- Required task A -
In the auto-reconnect thread, what does soulmachine say must be remembered for auto-reconnect to be possible?
- Required task B -
From the auto-reconnect thread, reproduce word for word the stretch from "I think it's" through "data) is necessary.".
- Required task C -
Resume the auto-reconnect thread, picking up right after its final line.

## Start Extract provided

Indeed, this library can auto ping, but it lacks auto-reconnect. When the connection is broken, for now I suggest to exit the whole process and start the process again, for example, https://github.com/crypto-crawler/crypto-crawler-rs/blob/main/crypto-ws-client/src/common/ws_client_internal.rs#L197.

I'll think about a solution about how to re-connect.

panicfarm commented 1 year ago

Indeed, this library can auto ping, but it lacks auto-reconnect. When the connection is broken, for now I suggest to exit the whole process and start the process again, for example, https://github.com/crypto-crawler/crypto-crawler-rs/blob/main/crypto-ws-client/src/common/ws_client_internal.rs#L197.

I'll think about a solution about how to re-connect.

I think it's imperative for any solid crypto data recording or trading code to be continuously and reliably runnable. Therefore a fast autoreconnect solution (with the smallest possible gap in the recorded data) is necessary.

soulmachine commented 1 year ago

Agreed, in theory it is possible to support auto-reconnect as long as we remember all subscribed symbols.

## End Extract provided
## Start Items

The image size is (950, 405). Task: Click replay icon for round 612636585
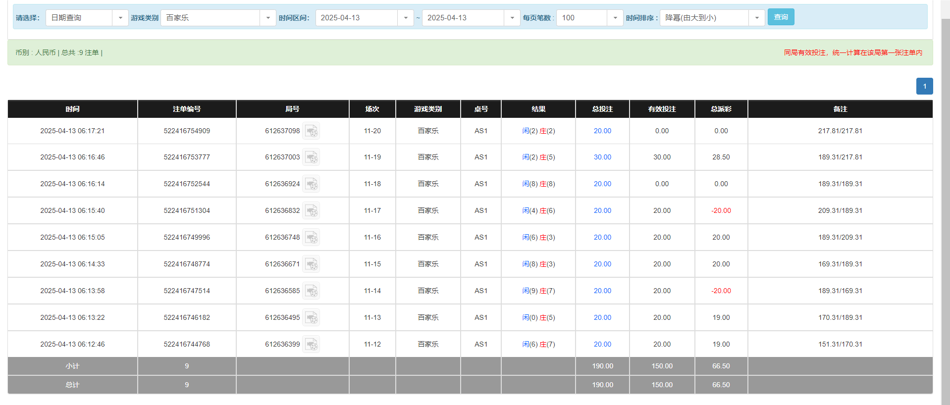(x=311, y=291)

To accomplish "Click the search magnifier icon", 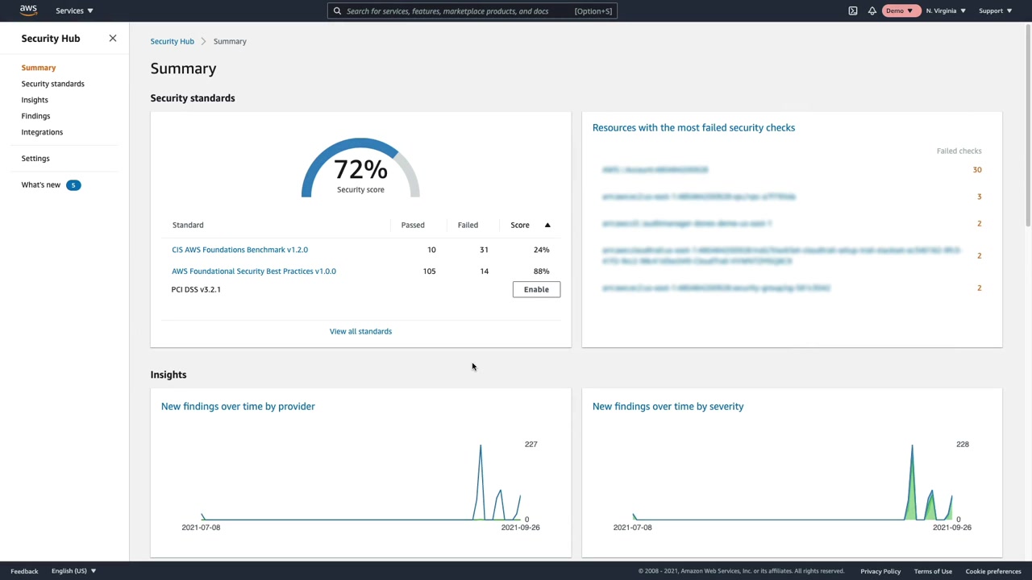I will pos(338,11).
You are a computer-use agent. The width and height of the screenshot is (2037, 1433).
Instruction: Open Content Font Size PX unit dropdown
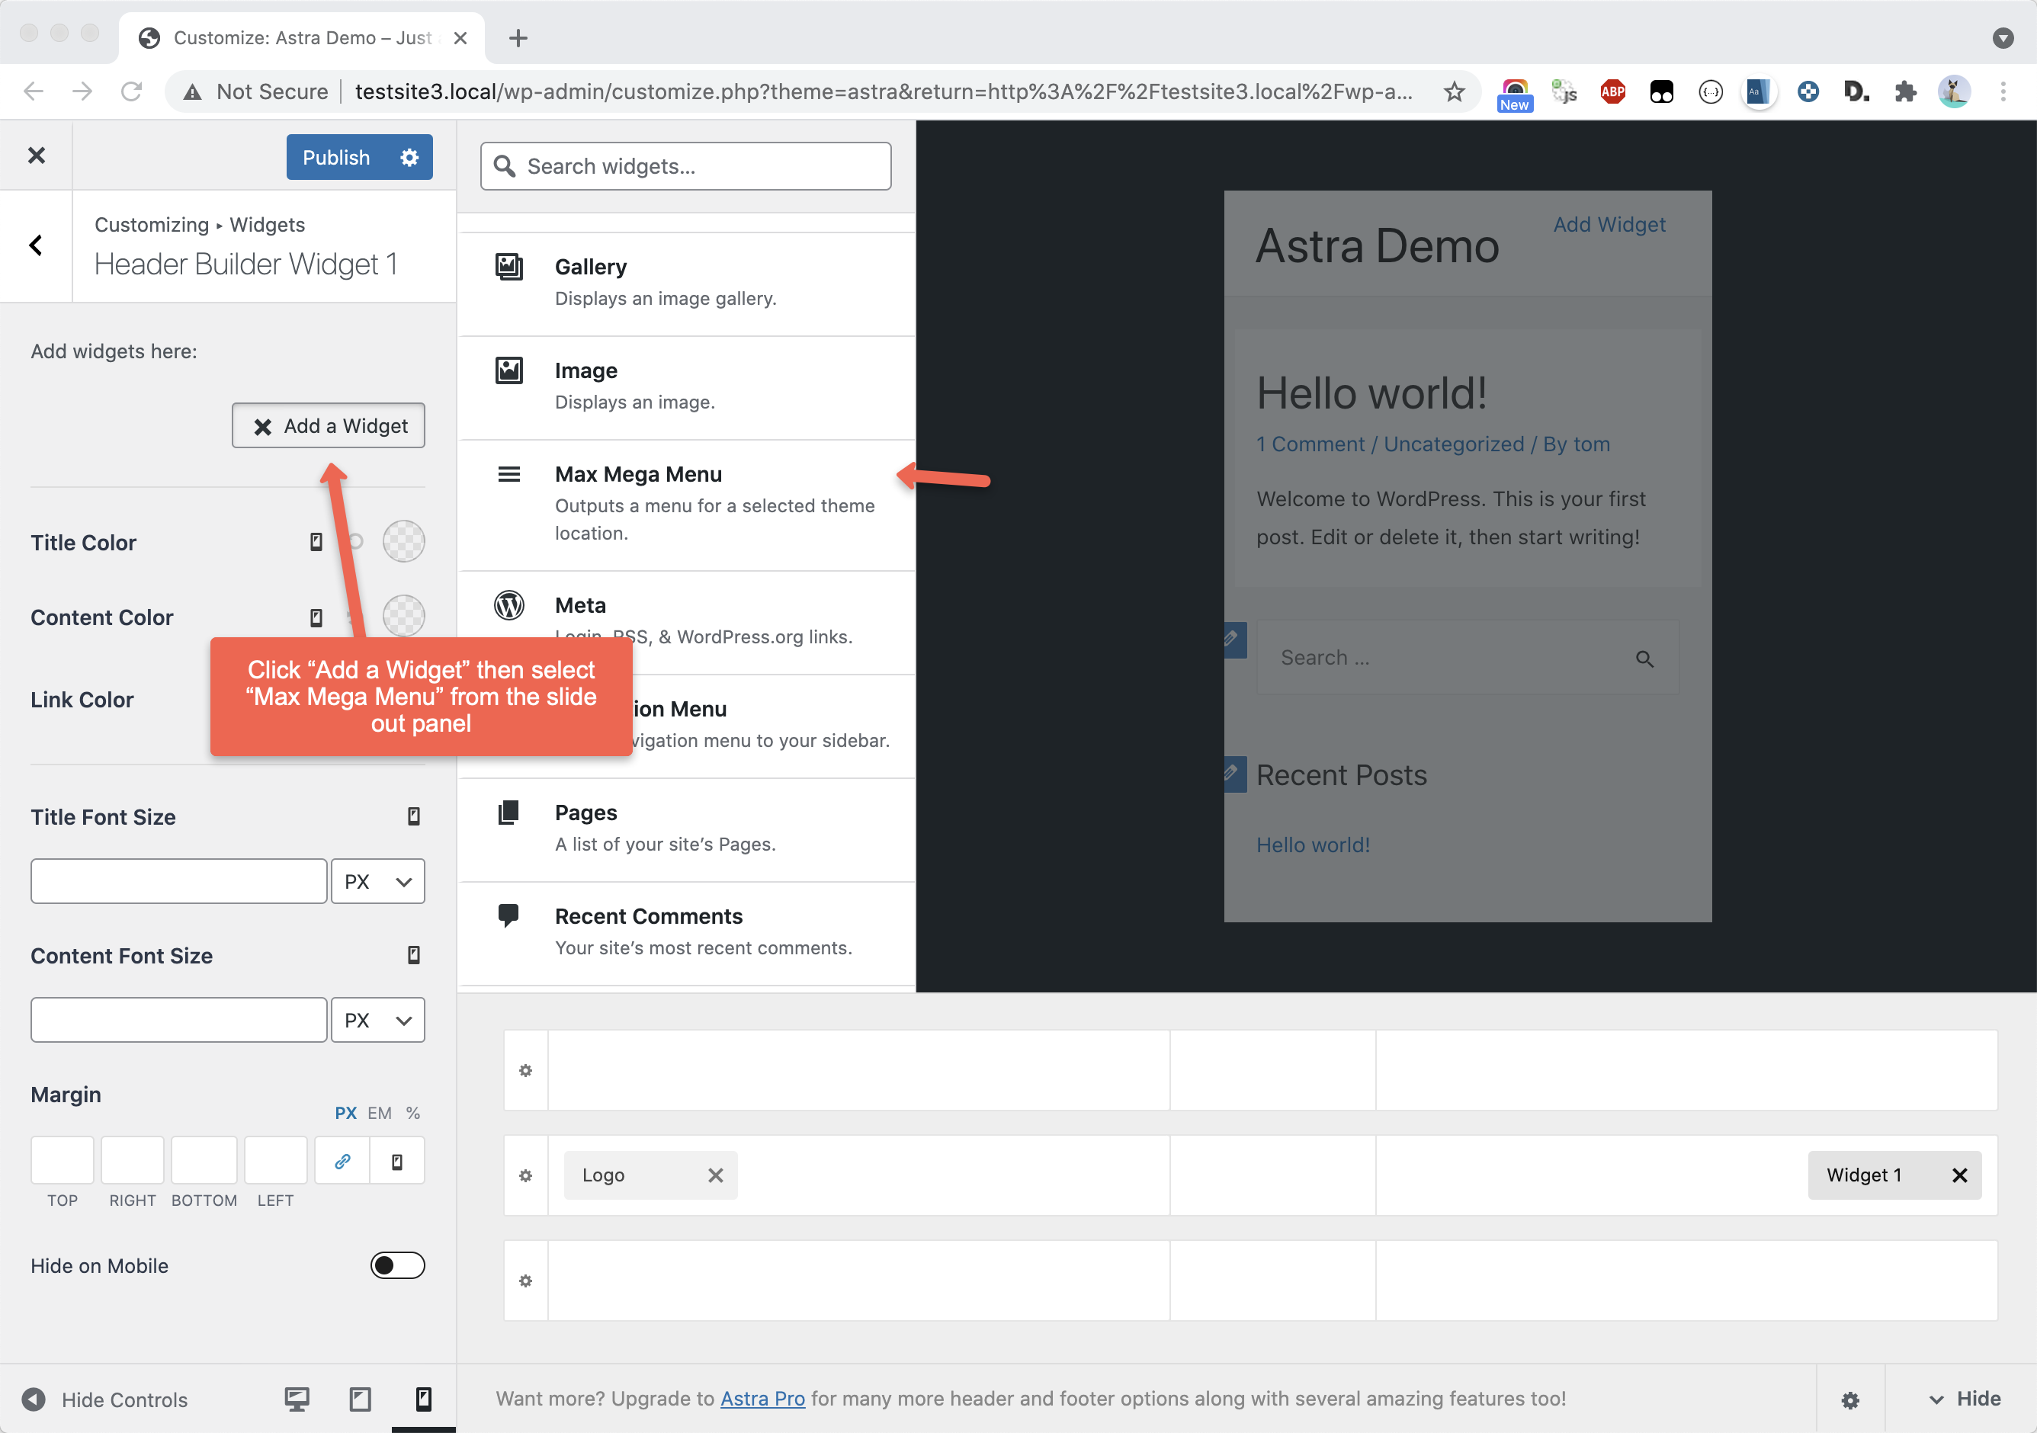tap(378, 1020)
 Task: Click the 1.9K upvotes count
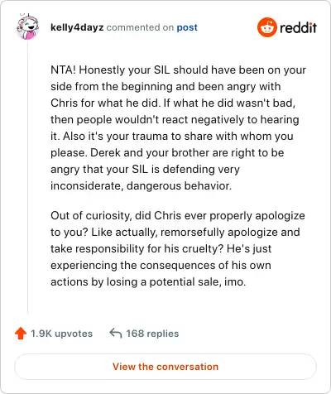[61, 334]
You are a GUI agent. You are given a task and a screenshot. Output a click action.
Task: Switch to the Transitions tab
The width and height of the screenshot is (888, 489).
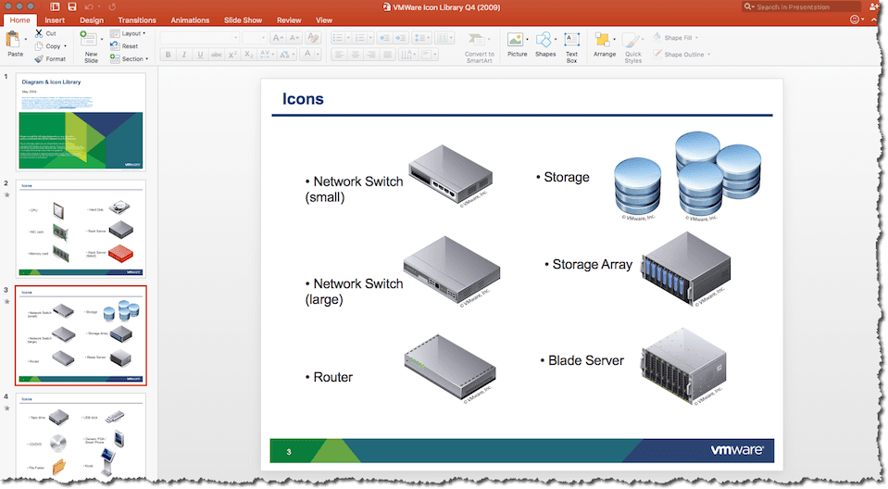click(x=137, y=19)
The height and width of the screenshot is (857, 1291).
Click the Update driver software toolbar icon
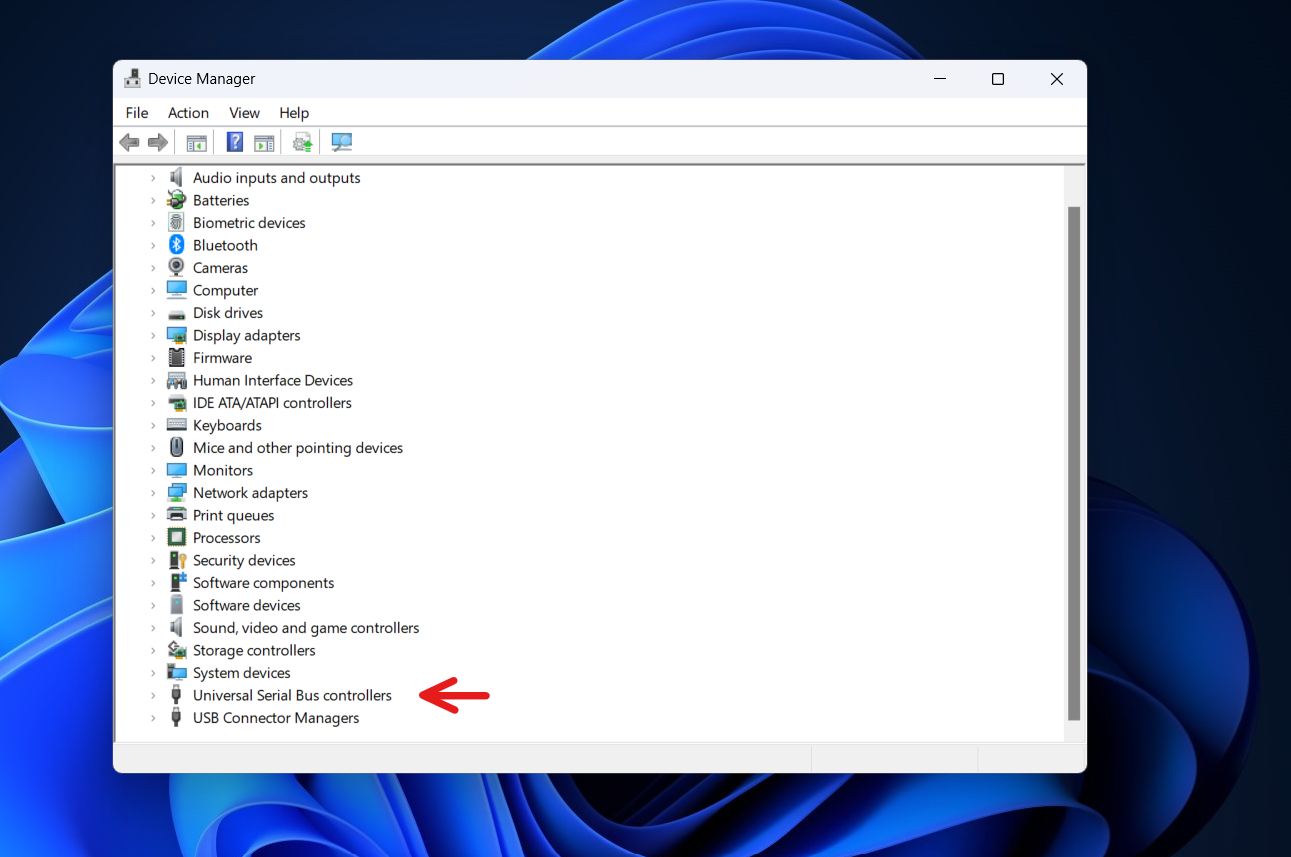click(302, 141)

## End Items

- Exercise output A -
All subscribed symbols.

- Exercise output B -
I think it's imperative for any solid crypto data recording or trading code to be continuously and reliably runnable. Therefore a fast autoreconnect solution (with the smallest possible gap in the recorded data) is necessary.

- Exercise output C -
panicfarm commented 1 year ago

If you could outline how the reconnect should occur, as well as where you think the best place is to store the subscribed symbols, I could probably submit a PR in a bit.

The original read error occurred in https://github.com/crypto-crawler/crypto-crawler-rs/blob/fb7b102190b7bb4eebafffb8ecddd184672d051f/crypto-ws-client/src/common/connect_async.rs#L104 . Then there was a subsequent independent error (because the socket was already disconnected) in tokio-tungstenite on https://github.com/snapview/tokio-tungstenite/blob/87d2f7eb09a538c0a0ee77bd92e032e362118f72/src/lib.rs#L337 (that is an implementation of the futures_util::sink::Sink trait ) . The docs of start_send() say "In most cases, if the sink encounters an error, the sink will permanently be unable to receive items." and thus we got subsequent repeat errors on pings sending. This actually tells me that after https://github.com/crypto-crawler/crypto-crawler-rs/blob/fb7b102190b7bb4eebafffb8ecddd184672d051f/crypto-ws-client/src/common/connect_async.rs#L104 it broke out of the loop in https://github.com/crypto-crawler/crypto-crawler-rs/blob/fb7b102190b7bb4eebafffb8ecddd184672d051f/crypto-ws-client/src/common/connect_async.rs#L76 and thus exited connect_async() https://github.com/crypto-crawler/crypto-crawler-rs/blob/fb7b102190b7bb4eebafffb8ecddd184672d051f/crypto-ws-client/src/common/connect_async.rs#L51 without error, because the error was never caught there it seems.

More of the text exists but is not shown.